Tuesday, May 25, 2010

Wheat Head Armyworm - larvae emerging

Wheat head armyworm adult moths (F. diffusa) are starting to emerge in increasing numbers, plus we are starting to find larva in Umatilla County. The following numbers are total moths collecting in our 25 sites. The largest numbers in individual traps were found near Holdman Rd, west of Kings Corner with 37 adults, and also south of Myrick with 21 adults. We expect about a 2-3 week delay between adults emerging and larva hatching. We will continue to keep posting numbers. If you desire more details about specific counts please call my office at 541-278-5403.

               Adults       Larva
14-Apr       0               0
21-Apr       4               0
28-Apr       7               0
5-May        1               0
12-May      17             1
19-May      157           2

Friday, May 21, 2010

Stripe Rust Infections Reaching Treatment Levels

Stripe rust has been developing rapidly in Walla Walla and nearby parts of Umatilla County. Since the first observation by Xianming Chen in plots in Walla Walla on April 29, stripe rust has been reported to be widely spread. Plants of a field of ‘Declo’, a susceptible hard red winter wheat cultivar, were quite uniformly infected. Up to 20% incidence was reported in some fields grown with ‘Tubbs 06’ or a mixture of ‘Rod’ and ‘Tubbs 06’.
Dr. Mike Flowers reports significant infection in OSU trials in Hermiston, Pendleton, and Lexington.
Dr. Stephen Guy reported significant infection in one replication of ‘Lambert’ in the variety trial near Walla Walla. Some fields have been sprayed with fungicides in this region. Rust is developing in the Central Ferry area (Columbia County, southeastern WA). Based on Dr. Kim Campbell, ‘Xerpha’ (a soft white winter wheat with a moderate level of high-temperature adult-plant resistance) had infection type 5 and 10-20% severity. Rust has been reported in commercial fields in this area.
Stripe rust management in the PNW:
The current stripe rust situation is similar to what we forecasted in January, little bit more severe than last year, but should be less than 2005. The low temperature and high moisture conditions in the past several weeks and predicted for the next two weeks have been and will be favorable for stripe rust. Under such conditions, fields grown with susceptible cultivars (such as Declo, Buchanan, Finley, Finway, Palatin, and Eddy) should be sprayed. Depending upon locations, cultivars with low to moderate levels of high-temperature adult-plant resistance (such as Farnum, Xerpha, and Baurmeister) may need to consider spraying. Cultivars with high levels of resistance (such as Eltan, Madsen, Stephens, and many others) may not need to spray. Now is the critical time for growers in the Walla Walla, central WA, and nearby regions to check their fields and spray if necessary. Growers in the Palouse region (Whitman County of Washington and Latah county of Idaho) and further north should start to check wheat fields, and consider spraying if rust develops to 5-10% of severity. People also need to consider the fact that several cultivars (such as Tubbs, Tubbs 06, Brundage 96, and many others) are not uniformly resistant, susceptible plants can be found in these crops. Fields grown with such cultivars may need or not need spraying depending upon locations, and a 20% severity threshold may be used to make decision.

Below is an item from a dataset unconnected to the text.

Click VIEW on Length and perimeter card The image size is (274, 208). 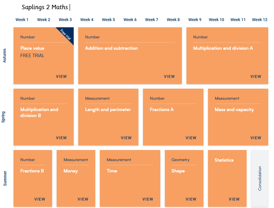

This report is based on information provided by Xianming Chen, WSU and Mike Flowers, OSU.

Friday, May 7, 2010

Wild weather and Stripe rust update

Weather is on everyone's mind in the West this week. Winds topped 102 mph on Rattlesnake Mt. in south eastern Washington and numerous reports of winds in the 50 mph range were reported on Monday in the Columbia Basin in Oregon. Snow in the foothills and frost the last two mornings in the valleys would to keep weather on our minds.
While late frosts can damage heads, for the moment cool temperatures are keeping the wheat crop looking good for the first week of May. As cool temperatures linger, we would typically expect to have one hot week in May, and so we know warm temperatures will eventally come, and if rains don't arrive with them, many of the shallow soil areas to run out of soil moisture in a hurry.
Cool temperatures have slowed wheat development may delay stripe rust development on susceptible varieties. Stripe rust was found in the Walla Walla area last week at very low levels, and growers should be scouting their fields to look for infection levels on suspectible varieties.